The Beatles on The Ed Sullivan Show

Neatorama presents a guest post from actor, comedian, and voiceover artist Eddie Deezen. Visit Eddie at his website.

On February 9, 1964, The Beatles made their American television debut on The Ed Sullivan Show. (For those of you unfamiliar, The Ed Sullivan Show was a hugely popular, legendary variety show which ran in America from 1948 to 1973. If you can imagine American Idol or Dancing with the Stars, and multiply it times 20, that was how popular The Ed Sullivan Show was in the 1960s. Pretty much everyone watched the show.

The Beatles had been seen in clips and recorded interviews before this, but this was their actual performance debut on U.S. television. The show was watched by an all-time record (at the time) of 73,000,000 people. The show remains a landmark in television history and is an indelible memory to any of us who watched the historic performance.

The show is, quite possibly, the single most important moment in the history of rock and roll. Like September 11, 2001 or the day President Kennedy was assassinated, no one who witnessed this show will ever forget where he or she was at the time.

(YouTube link)

A Series of Three

Although this appearance is thought of by almost everyone as "The Beatles' appearance on The Ed Sullivan Show," the truth is, The Beatles appeared on the show nine times.
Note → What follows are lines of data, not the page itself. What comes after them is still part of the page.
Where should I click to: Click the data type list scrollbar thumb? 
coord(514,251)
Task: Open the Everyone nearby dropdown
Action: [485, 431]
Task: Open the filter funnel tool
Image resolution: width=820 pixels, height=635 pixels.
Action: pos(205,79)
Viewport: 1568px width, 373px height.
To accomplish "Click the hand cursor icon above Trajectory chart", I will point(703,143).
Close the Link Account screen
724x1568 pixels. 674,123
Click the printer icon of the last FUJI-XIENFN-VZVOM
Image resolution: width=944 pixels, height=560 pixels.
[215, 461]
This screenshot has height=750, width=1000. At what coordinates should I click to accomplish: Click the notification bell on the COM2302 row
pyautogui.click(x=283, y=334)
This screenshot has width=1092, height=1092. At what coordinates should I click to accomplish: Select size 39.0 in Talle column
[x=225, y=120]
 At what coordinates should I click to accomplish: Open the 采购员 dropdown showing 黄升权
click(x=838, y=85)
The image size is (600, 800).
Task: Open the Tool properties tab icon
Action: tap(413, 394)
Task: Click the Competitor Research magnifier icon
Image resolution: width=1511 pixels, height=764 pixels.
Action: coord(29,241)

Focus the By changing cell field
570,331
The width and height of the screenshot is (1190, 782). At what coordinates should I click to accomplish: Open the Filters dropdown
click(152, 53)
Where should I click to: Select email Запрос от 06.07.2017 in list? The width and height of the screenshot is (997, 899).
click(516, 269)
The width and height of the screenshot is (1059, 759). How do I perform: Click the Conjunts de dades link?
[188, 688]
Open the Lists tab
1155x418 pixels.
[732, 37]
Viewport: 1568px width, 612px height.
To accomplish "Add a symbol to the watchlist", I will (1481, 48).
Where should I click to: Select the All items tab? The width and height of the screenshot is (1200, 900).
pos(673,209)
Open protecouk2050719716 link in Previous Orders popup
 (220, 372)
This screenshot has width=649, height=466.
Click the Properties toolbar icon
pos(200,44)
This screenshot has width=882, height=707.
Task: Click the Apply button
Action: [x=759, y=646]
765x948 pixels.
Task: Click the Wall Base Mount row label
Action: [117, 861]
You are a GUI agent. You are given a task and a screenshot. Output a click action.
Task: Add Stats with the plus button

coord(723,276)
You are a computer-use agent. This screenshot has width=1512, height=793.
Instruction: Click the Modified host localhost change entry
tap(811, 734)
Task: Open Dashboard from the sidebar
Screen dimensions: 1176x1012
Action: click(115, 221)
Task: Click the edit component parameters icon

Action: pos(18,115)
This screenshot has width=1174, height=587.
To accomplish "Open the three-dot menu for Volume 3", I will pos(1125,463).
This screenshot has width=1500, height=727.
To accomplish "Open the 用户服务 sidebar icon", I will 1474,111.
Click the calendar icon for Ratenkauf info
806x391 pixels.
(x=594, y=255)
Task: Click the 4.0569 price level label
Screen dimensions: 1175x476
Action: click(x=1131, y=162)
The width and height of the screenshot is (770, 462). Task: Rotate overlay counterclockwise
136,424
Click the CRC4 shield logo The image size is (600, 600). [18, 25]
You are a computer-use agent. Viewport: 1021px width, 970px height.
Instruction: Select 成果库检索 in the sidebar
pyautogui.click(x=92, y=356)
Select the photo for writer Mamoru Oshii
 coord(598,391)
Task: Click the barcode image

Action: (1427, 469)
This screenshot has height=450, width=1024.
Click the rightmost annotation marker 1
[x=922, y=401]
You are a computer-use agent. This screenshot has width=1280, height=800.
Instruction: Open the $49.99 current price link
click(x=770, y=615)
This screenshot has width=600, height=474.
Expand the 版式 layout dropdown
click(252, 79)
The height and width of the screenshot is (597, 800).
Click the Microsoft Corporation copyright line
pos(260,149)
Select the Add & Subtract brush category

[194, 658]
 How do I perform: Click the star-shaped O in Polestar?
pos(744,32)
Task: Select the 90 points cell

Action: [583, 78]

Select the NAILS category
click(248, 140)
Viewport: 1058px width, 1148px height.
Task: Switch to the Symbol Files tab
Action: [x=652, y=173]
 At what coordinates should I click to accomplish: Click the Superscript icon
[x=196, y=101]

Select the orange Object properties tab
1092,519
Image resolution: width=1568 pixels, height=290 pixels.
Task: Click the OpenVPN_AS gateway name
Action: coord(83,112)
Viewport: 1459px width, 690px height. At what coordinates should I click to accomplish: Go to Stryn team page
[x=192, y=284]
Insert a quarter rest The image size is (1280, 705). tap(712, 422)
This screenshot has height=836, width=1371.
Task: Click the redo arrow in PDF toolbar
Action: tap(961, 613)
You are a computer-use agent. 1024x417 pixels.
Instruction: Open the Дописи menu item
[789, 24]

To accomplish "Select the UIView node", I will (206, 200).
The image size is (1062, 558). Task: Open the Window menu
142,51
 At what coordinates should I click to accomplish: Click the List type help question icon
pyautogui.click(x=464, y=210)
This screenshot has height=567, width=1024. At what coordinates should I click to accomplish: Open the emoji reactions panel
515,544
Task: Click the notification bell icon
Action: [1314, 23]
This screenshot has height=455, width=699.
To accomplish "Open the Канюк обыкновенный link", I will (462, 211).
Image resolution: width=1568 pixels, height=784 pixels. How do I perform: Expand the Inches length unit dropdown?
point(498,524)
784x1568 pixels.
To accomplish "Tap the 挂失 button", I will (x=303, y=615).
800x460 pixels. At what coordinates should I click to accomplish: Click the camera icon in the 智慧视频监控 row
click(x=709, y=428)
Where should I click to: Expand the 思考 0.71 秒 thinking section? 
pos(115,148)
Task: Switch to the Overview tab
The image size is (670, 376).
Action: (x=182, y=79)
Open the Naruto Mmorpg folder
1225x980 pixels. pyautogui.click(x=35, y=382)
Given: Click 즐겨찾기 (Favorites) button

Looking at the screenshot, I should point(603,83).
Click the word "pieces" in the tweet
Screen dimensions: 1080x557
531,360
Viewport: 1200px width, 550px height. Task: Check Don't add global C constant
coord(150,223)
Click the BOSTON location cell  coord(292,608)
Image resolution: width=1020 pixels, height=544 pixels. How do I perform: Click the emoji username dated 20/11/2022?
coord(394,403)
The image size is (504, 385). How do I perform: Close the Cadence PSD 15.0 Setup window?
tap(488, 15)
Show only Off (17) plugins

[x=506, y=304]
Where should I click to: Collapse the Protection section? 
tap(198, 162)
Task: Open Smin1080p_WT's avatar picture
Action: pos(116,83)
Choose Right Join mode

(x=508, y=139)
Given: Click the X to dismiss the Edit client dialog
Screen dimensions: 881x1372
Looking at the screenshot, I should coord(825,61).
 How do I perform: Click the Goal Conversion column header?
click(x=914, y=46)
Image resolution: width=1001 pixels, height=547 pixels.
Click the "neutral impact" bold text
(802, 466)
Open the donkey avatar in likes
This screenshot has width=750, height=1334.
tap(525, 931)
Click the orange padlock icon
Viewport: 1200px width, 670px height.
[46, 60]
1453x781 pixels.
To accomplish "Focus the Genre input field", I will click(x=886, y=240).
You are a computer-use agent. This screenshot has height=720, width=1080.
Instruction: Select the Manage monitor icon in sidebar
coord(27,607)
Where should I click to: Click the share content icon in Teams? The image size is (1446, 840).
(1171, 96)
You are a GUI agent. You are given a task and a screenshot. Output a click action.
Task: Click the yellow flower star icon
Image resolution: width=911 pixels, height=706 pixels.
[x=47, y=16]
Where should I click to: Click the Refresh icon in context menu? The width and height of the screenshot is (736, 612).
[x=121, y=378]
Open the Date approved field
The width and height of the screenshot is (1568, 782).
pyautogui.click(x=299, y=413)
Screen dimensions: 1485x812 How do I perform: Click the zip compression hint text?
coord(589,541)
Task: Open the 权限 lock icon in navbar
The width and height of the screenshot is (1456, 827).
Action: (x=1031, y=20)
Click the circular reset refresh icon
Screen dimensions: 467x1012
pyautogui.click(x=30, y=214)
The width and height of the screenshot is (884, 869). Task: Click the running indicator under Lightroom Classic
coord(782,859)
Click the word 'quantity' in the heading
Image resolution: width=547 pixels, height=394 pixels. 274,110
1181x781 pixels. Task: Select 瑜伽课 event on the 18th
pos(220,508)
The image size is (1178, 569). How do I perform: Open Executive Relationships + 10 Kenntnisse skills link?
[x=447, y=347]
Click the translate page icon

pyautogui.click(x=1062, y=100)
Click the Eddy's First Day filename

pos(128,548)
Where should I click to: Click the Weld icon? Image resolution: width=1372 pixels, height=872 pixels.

On February 9, 1964, on the afternoon of the historic appearance, the boys actually taped an appearance as well, to be broadcast two Sundays later. They sang three songs before a frenzied studio audience, and this taped set was broadcast on February 23rd, making it their third Ed Sullivan Show appearance, even though it was taped first. (For these three-Sundays-in-a-row appearances, the Feb Four was paid the not-quite-munificent salary of $10,000, plus expenses.)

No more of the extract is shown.